Недостаточно просто поставить WAF + NGFW, требуется также объединить все средства безопасности в единый организм. Прямых требований у того же PCI DSS есть несколько — у вас должен быть WAF если вы занимаетесь ecomm и IPS для входящей обработки трафика , но исходя из практики можно понять что как отдельный организм это работать может, но эффект будет не тот, должны работать все защитные меры. Если мы говорим о решениях типа EDR/XDR то они работают также сами по себе, при этом мы можем отдавать данные в СИЕМ и в принципе многие на этом останавливаются. Если смотреть глобальнее то лучшим решением будет их оборачивать через какой то прокси между собой , у каких то вендоров это называется фабрикой , у другого шина данных , вообщем как не назови смысл один и тот же. А как сделать если в инфраструктуре ИБ зоопарк как это часто бывает? Мысль склоняется больше к тому что точкой входа и выхода всё таки будет SIEM или SOAR, по респонс процессу в принципе понятно — как напишешь так и будет работать. Хотелось бы показать пару кейсов как это может работать.
К примеру WAF получает сообщение о том что происходит сканирование какого-либо домена, он передаёт в реал-тайм эту информацию в SIEM либо в какой то свой анализатор с возможностью использования плейбука, SIEM же отправляет вебхуком или через API информацию в NGFW для того чтобы заблокировать адрес сканирующего уже на своём уровне. Далее уже распространяет эту информацию по всем точкам присутствия. Если есть песочница и есть передача файлов то можно в принципе и туда этот трафик заслать. Не забываем про DPI — то есть можно загнать такие адреса в отдельный VLAN и там его уже исследовать на ханипоте.
В таком варианте получается что SIEM является автоматической точкой принятия решений , следовательно берем матрицу MITRE&ATTACK и составляем плейбуки согласно тем типам атак L7 которые там описаны. В основном это различного типа CSS, LFI, RFI, SQLi и прочие. Также не лишним будет заглянуть в OWASP и проанализировать по каким доменам идут сработки WAF как принимающей стороны. А также закрываем L3 наглухо.
Уповать только на WAF конечно тоже не стоит. Так как есть средства для его байпасса, стоит установить на вэб серверах дополнительные защитные меры в виде той же Suricata или подобного , сильно прохождение трафика это не замедлит , но от чего то крупного и уже известного может спасти в случае чего .
После первого забора мы проходим по пути от фронта к бэку — там уже установлены (я так думаю) системы более глубокого анализа, ибо есть риск получить опыт из древнегреческой мифологии, где хотели получить как бы коня, а оказалось, что конь то с сюрпризом.
Тут уже вступает в свои права NGFW — было описано уже большое количество раз про сегментацию и микросегментацию сети , почему вы не делаете это до сих пор ? Отпишитесь кто сегментирует DMZ и делаете ли вы это вообще?
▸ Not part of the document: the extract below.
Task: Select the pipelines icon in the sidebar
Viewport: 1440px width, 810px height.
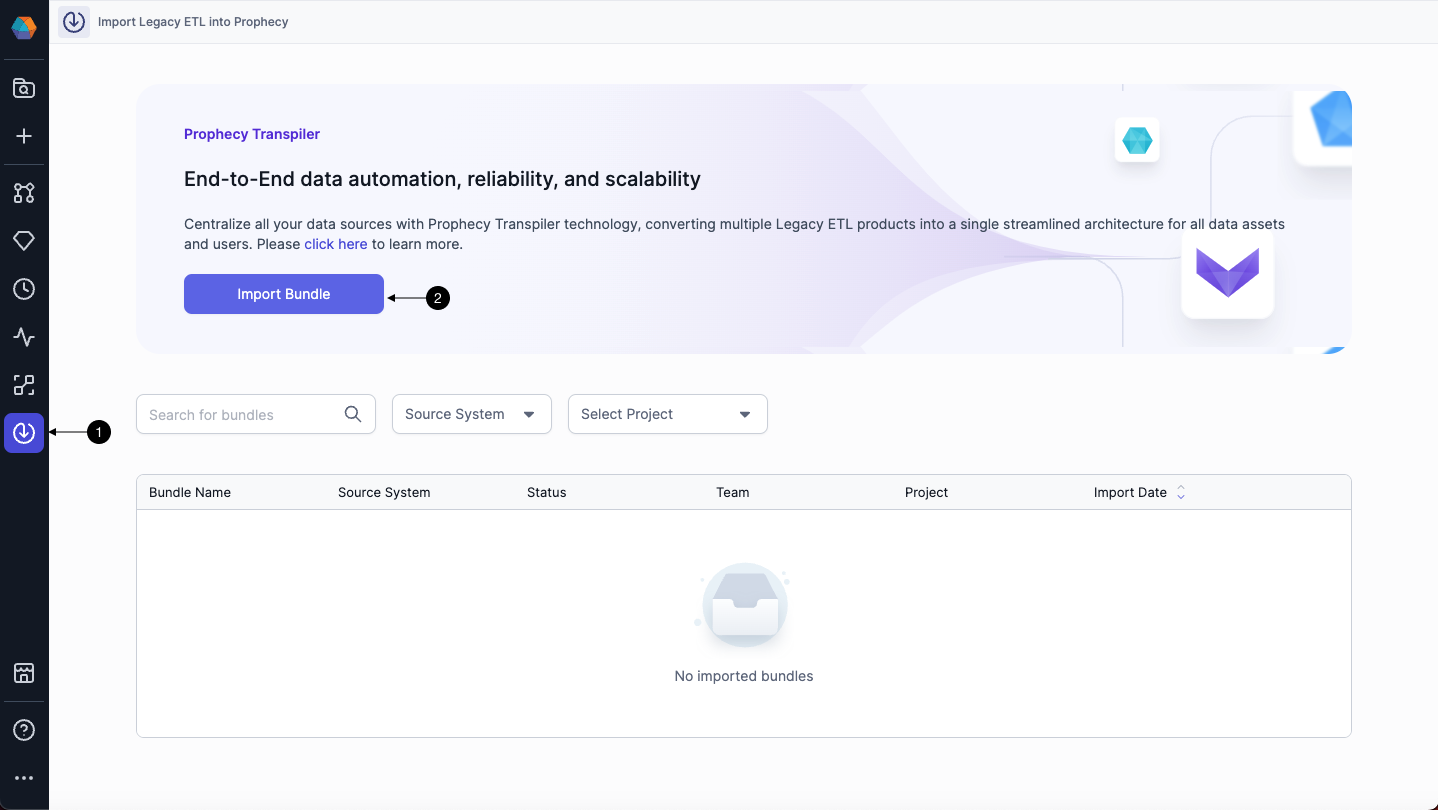Action: pos(23,192)
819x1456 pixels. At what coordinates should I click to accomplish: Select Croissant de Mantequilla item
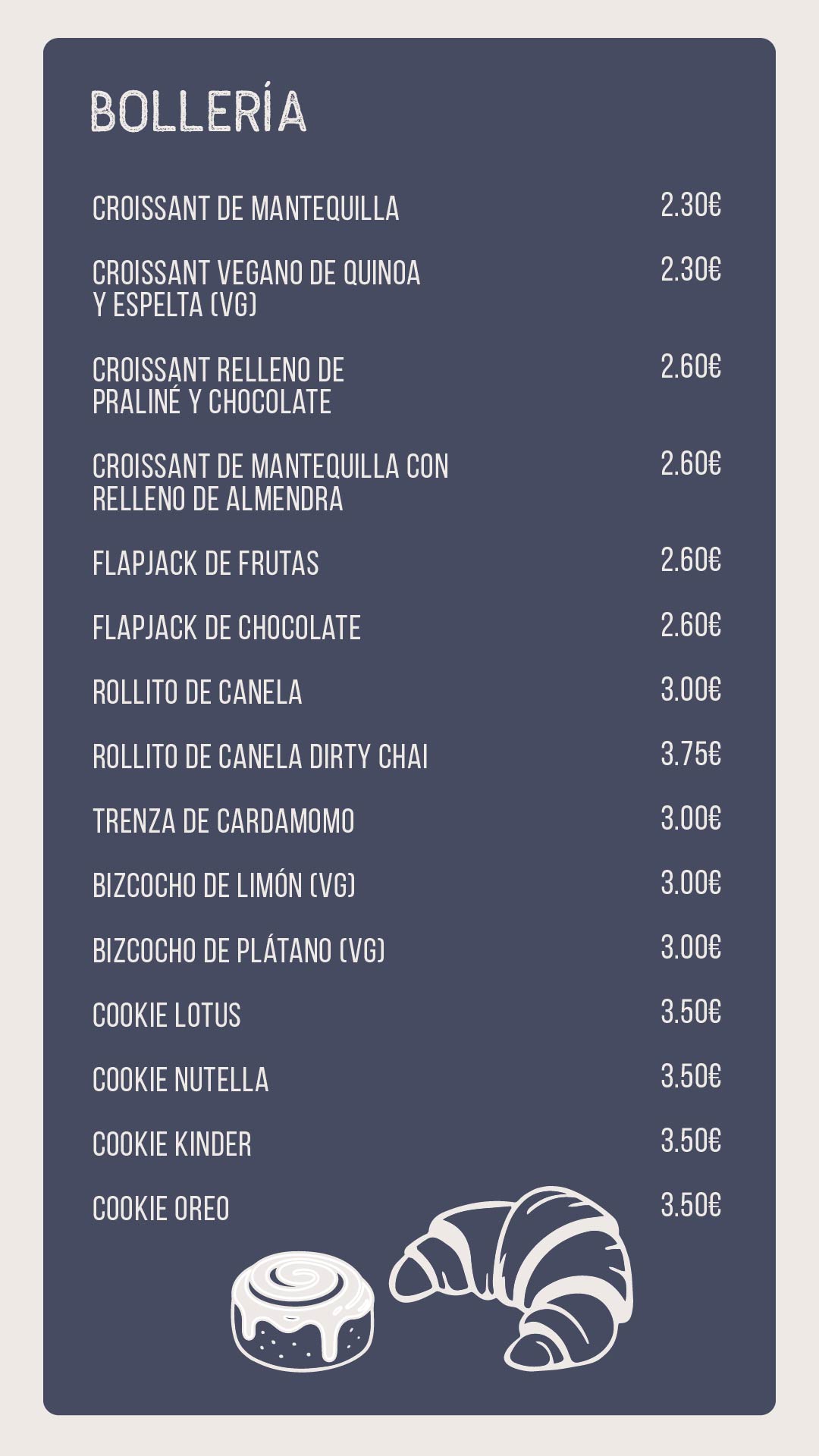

Процесс микросегментации сети аналогичен как в он-премис так и в облаке. Но до сих пор встречаю в некоторых организациях нули как на входе так и на выходе. Это очень печальный опыт который выливается в большие потери.
NGFW также отдаёт эти данные в SIEM и также с помощью API встроенного в него может принимать какой то респонс на основе того что мы сделали в SIEM/SOAR.
Также хочется напомнить про харденинг систем — в этом отношении облачные решения сделали большой шаг вперёд и предоставляют за совсем смешные деньги уже готовые CIS машины с готовым харденингом под капотом. Это безопасно и не отнимает у вас времени на настройку ОС согласно требованиям безопасности.
Основной концепт я описал , думаю в дальнейшем уже остановиться на каждой системе в отдельности для того чтобы описать как их настраивать именно для взаимодействия с другими.
Так вот в зависимости от типа инцидента ИБ, которые возникает большой босс, вытаскивает из широких штанин один из способов устранения оного и, так сказать, делает какие-то защитные мероприятия. Тут, конечно, стоит задуматься о том почему же не вышло превентивно, но об этом в следующей статье. В ней хотелось бы рассказать по использовании матрицы MITRE.